17.7.20

REISGEVOEL

Een eeuw geleden waren grootstedelijke spoorwegstations tempels. Tempels ten gerieve van de reiziger. Soms maakt zich een gevoel uit mijn jeugd zich van mij meester, het verwachtingsvolle sentiment om op reis te gaan en vervloek ik degenen die me dat gevoel ontnomen hebben. De kruideniersmentaliteit, die zonder enige eerbied voor de bouwer van de tempel het station verkwanseld heeft aan fastfoodgiganten en andere neringdoenden.
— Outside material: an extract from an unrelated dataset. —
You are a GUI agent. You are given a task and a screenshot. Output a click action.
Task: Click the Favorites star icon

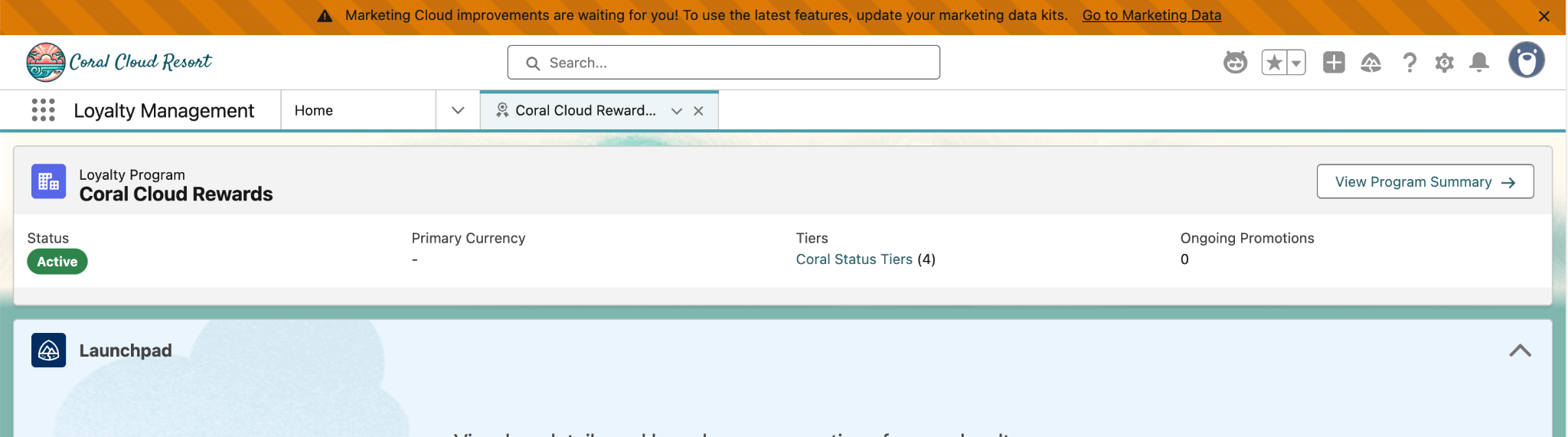(1274, 63)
Iedere keer als ik in Parijs ben probeer ik minimaal een half uur in het Gare de Lyon te zijn, de tempel van de P.L.M. In ons land geeft alleen het Haagse Hollands Spoor me nog een fractie van het verwachtingsvolle sentiment terug, het Amsterdamse Centraal Station ken ik nu al meer dan dertig jaar als een plaats waar idioten zich ongestoord op het interieur konden uitleven en reizen tot een te verwaarlozen nevenactiviteit is gaan behoren. Het is alsof ik in een tijd leef waarbij het uiterlijk belangrijker is dan de inhoud, wat er achter de gevel gebeurt is volslagen onbelangrijk. De verkoop van een kopje Starbuckskoffie schijnt voor de uitbaters van het station van meer importantie dan de reis naar Zuidhorn of Brussel.